The Credentials Committee, as Mr. van Deusen could hardly have been unaware, was not “controlled by a coalition of anti-McGovern delegates.” It was, rather, deadlocked by two equally strong factions, with a bare handful of swing votes in the middle. That was why the anti-McGovern bloc could win narrowly on the California challenge, while the McGovern bloc was victorious on the Chicago, Georgia, and down-state Illinois challenges. It also explains why the McGovernites made out fairly well in the wholesale trading of challenges which took place behind the scenes. For example, the McGovern camp withdrew support from the Connecticut challenge—which had clear merit in relation to the guidelines, but wasn’t likely to increase McGovern’s vote total—in return for withdrawal of an anti-McGovern challenge from Indiana, which would have cost McGovern a few votes.
This trading bears on Mr. van Deusen’s question about why the McGovern slates generally went unchallenged. The ironic fact is that the “bosses,” although perhaps reluctantly, took the reforms seriously and at face value; the McGovernites never did. To them they were tools for factional maneuver. The regulars labored under the illusion that the reformers were really interested only in “reform” and could be mollified by good-faith efforts at compliance which, although mildly irritating, would then free the traditional party leadership to proceed with its business. The main concern of the “regulars” has always been winning elections. They were not anxious to see a plethora of challenges and disputes which would (and did) turn the convention into a self-defeating spectacle. They didn’t realize until it was too late (the California challenge was a last-minute effort) what the McGovernites knew from the outset: that under “reform” rules, the name of the game was credentials.

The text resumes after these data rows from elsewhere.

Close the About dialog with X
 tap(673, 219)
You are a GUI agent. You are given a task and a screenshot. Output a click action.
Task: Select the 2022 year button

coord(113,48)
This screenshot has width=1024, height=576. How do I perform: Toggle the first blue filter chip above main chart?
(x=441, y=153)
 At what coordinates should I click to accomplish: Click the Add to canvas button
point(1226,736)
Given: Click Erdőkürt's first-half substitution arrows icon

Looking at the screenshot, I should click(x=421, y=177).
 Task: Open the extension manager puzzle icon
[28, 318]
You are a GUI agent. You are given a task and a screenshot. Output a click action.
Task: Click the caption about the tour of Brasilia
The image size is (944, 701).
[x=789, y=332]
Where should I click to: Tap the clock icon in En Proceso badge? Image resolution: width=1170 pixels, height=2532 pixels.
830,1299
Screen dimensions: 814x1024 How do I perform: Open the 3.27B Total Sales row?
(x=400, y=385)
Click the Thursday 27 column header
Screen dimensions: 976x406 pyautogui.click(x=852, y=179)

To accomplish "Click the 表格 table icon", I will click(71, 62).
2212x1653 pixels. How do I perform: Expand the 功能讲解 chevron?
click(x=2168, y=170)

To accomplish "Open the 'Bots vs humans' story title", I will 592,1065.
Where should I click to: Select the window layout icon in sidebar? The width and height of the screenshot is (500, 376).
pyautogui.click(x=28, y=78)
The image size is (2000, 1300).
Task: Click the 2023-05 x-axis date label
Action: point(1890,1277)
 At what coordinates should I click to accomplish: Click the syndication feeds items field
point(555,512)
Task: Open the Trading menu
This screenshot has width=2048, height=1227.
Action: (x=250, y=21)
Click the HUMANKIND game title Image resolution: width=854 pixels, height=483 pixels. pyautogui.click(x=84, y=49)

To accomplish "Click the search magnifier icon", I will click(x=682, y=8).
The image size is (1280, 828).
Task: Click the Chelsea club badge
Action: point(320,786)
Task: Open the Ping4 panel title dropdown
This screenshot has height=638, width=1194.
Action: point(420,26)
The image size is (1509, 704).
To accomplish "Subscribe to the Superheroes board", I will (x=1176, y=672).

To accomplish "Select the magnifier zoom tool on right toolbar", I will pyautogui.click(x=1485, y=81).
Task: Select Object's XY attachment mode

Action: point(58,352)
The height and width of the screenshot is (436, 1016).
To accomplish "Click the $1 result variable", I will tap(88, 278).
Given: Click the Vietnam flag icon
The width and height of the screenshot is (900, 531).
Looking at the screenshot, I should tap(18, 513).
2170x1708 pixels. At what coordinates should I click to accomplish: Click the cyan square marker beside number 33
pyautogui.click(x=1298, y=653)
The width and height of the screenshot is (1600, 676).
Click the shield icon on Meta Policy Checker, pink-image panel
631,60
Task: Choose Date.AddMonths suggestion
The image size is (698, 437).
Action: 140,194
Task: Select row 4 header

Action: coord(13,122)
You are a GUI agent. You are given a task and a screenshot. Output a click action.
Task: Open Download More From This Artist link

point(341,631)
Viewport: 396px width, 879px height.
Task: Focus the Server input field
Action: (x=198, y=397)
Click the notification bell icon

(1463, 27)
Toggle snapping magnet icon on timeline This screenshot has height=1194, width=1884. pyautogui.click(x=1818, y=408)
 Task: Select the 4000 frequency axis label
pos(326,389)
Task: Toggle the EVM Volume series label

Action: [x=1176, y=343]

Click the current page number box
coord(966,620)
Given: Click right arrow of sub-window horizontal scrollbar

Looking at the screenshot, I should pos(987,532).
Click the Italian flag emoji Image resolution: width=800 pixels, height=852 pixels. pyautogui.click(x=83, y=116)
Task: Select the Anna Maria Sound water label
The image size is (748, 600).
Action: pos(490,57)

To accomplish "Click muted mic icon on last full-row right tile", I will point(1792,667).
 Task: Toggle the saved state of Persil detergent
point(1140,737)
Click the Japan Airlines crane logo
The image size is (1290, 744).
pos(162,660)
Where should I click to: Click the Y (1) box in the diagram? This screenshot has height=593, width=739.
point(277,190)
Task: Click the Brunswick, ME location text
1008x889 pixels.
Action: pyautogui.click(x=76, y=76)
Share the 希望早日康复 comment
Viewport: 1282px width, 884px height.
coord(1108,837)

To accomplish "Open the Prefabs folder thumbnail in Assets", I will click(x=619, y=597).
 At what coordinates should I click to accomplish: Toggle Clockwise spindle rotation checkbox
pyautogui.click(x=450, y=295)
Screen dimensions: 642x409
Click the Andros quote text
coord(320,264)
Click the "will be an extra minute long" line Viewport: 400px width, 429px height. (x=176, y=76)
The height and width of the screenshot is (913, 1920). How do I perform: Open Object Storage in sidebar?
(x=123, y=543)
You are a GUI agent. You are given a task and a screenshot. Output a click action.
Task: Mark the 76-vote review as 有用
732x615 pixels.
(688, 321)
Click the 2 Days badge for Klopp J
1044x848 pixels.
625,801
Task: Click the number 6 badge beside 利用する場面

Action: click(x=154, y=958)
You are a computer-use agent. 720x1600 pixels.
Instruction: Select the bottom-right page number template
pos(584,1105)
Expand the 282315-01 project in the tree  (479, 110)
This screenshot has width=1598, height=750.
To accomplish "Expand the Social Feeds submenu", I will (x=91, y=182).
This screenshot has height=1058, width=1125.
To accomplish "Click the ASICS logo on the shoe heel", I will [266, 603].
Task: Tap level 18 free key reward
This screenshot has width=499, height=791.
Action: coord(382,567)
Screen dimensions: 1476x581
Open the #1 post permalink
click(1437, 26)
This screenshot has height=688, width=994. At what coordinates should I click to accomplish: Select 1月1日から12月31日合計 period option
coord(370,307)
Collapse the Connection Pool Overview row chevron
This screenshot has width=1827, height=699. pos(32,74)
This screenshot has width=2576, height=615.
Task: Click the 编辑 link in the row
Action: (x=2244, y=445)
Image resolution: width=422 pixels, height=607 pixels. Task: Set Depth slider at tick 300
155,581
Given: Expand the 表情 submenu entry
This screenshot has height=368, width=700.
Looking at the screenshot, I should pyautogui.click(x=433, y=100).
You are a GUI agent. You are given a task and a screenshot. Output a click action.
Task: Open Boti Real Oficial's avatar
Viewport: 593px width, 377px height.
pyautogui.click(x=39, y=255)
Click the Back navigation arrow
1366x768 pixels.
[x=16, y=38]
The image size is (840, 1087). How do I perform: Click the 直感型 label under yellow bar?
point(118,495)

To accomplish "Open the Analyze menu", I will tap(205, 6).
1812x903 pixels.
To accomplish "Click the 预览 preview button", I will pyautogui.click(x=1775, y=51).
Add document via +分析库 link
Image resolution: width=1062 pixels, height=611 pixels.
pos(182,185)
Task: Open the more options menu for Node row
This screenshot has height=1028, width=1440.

Finally, the Iowa farmers. There were 46 delegates from Iowa. Our own pre-convention survey turned up no farmers among them. The CBS News survey taken at the convention confirms Mr. van Deusen’s claim that delegate Burke listed his occupation as farmer. It does not list George Leonard as having been a delegate at all, but rather as having been an alternate.
Thus it seems we were off by one, and were possibly even off by two, in our figures. But their meaning is still the same. Despite all the claims to representativeness, despite the quotas for women, blacks, and youth, the 1972 Democratic convention was wildly unrepresentative of the Democratic constituency. Workers were underrepresented from industrial states and farmers were underrepresented from the farm states. The debate on how accurately the 1972 convention reflected the American electorate ended, in our view, on Election Day, when Iowa, like the rest of the nation, fell squarely in the anti-McGovern column.
One final note of correction: Robert Nelson was identified in the article as administrative assistant to Eugene McCarthy when he actually was administrative assistant to McGovern.